### Pixel coordinate grounding data
○ ○ ○ ○ ○ ○ ○
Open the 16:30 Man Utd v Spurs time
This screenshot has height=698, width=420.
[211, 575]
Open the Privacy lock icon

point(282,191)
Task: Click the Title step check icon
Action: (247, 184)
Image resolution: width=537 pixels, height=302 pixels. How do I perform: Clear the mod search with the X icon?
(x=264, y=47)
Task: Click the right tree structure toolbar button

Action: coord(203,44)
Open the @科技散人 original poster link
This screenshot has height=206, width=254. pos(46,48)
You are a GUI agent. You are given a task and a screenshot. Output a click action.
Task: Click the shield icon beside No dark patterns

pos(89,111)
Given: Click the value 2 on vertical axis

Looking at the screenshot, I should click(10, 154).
○ ○ ○ ○ ○ ○ ○
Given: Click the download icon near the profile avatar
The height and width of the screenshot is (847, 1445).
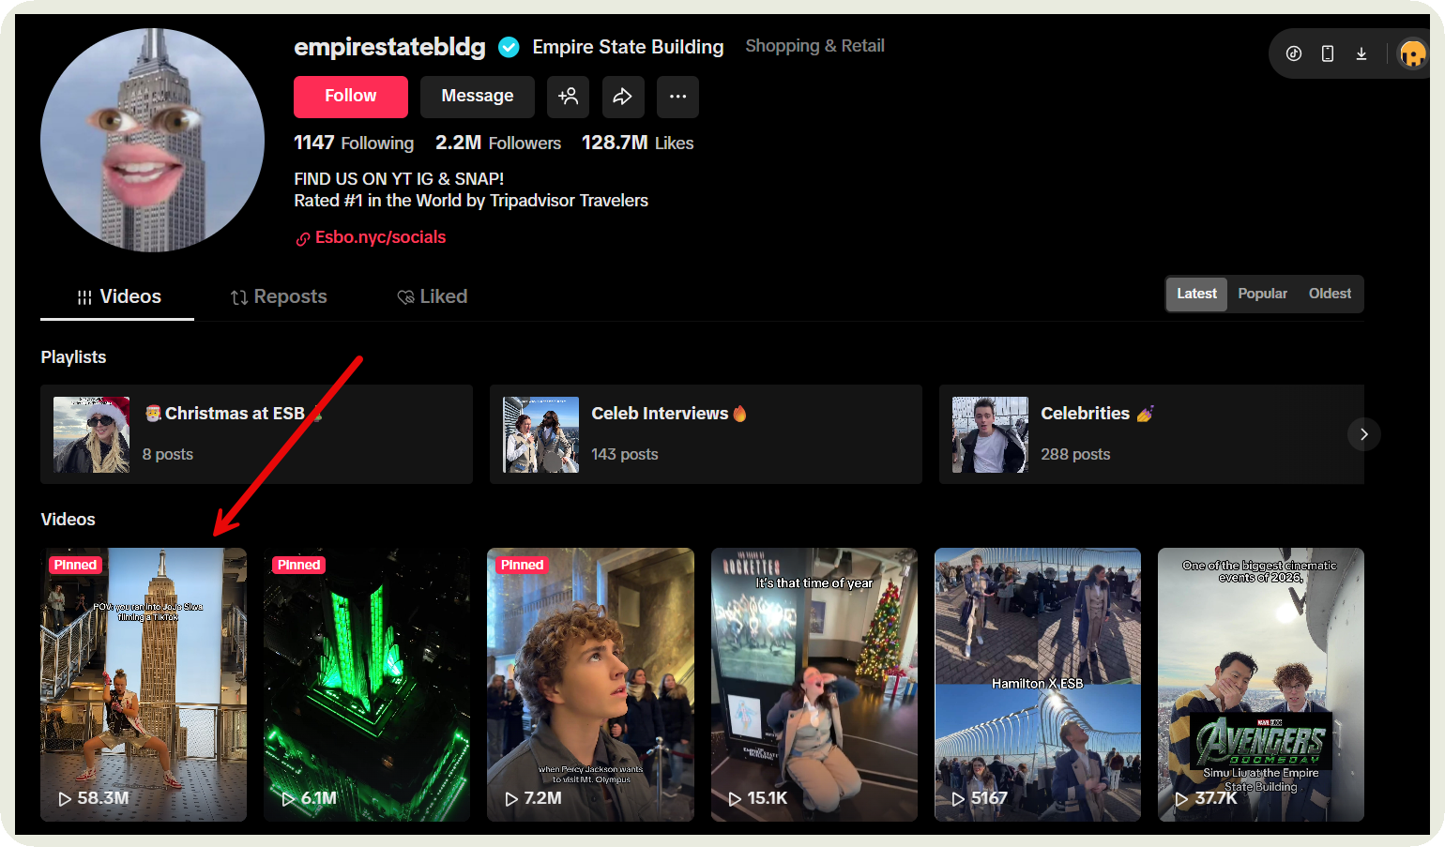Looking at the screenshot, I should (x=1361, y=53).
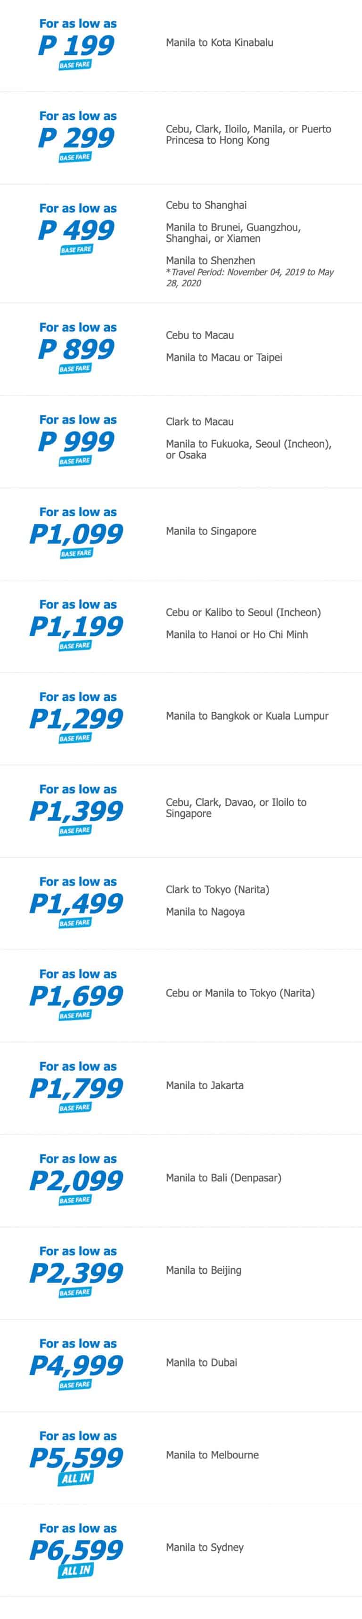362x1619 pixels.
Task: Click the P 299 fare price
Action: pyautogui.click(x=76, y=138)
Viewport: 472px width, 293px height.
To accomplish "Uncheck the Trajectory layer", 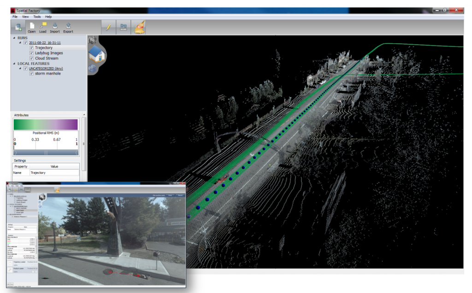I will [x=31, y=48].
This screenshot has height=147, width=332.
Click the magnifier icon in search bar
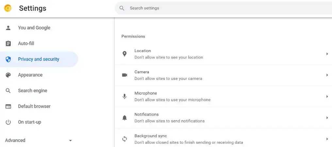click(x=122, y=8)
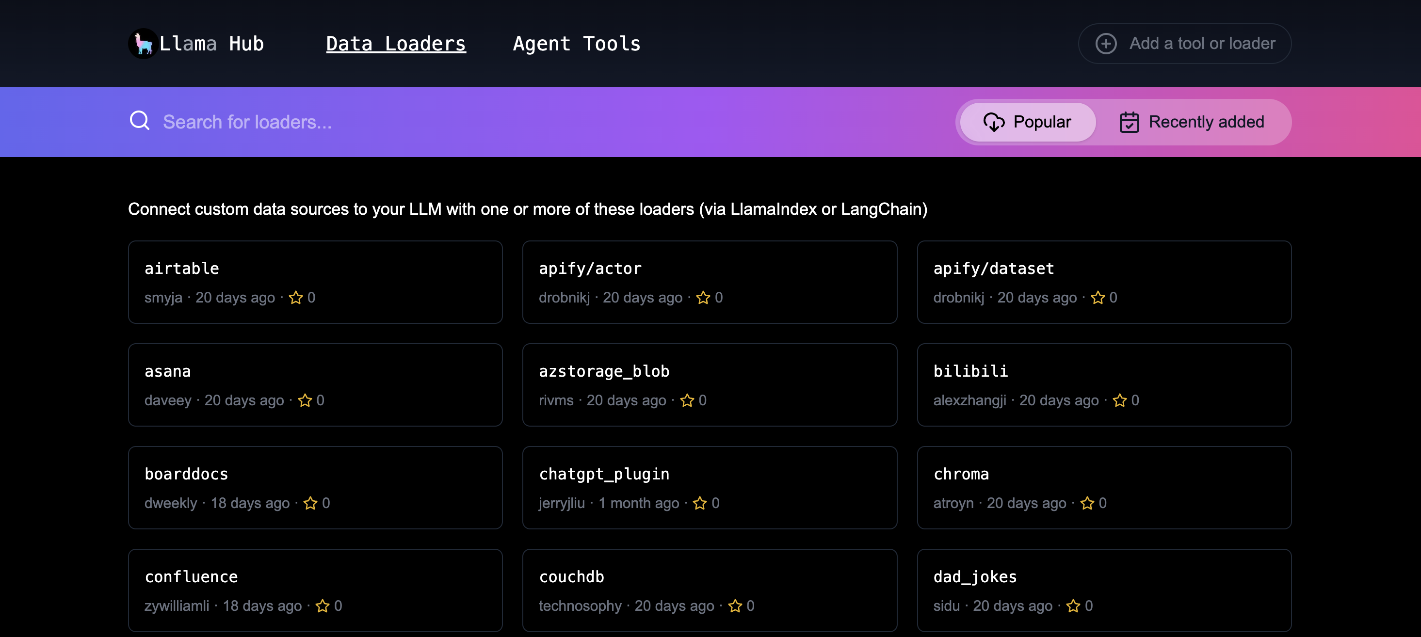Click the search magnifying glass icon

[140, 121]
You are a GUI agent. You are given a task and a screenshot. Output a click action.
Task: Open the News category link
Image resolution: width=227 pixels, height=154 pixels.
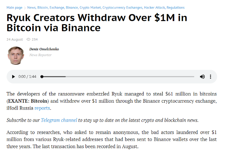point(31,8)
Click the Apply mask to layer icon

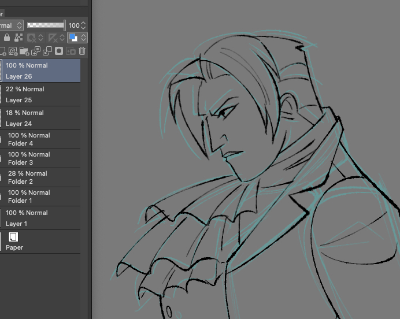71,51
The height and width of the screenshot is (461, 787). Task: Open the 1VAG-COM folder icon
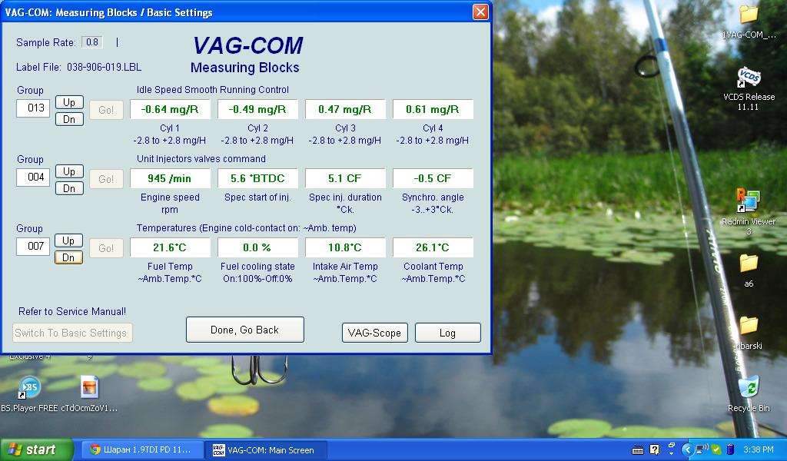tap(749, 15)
○ ○ ○ ○ ○ ○ ○
### WHAT THE EXERCISE ASKS
Write back word for word every line in the entries above from the one with "This screenshot has height=147, width=332." to the one with "Task: Open the News category link", ends included, and none of the pictures.

### RESPONSE TO THE TASK
This screenshot has height=147, width=332.
Click the magnifier icon in search bar
click(x=122, y=8)
Click the search magnifying glass icon

[140, 121]
You are a GUI agent. You are given a task and a screenshot. Output a click action.
Task: Open the News category link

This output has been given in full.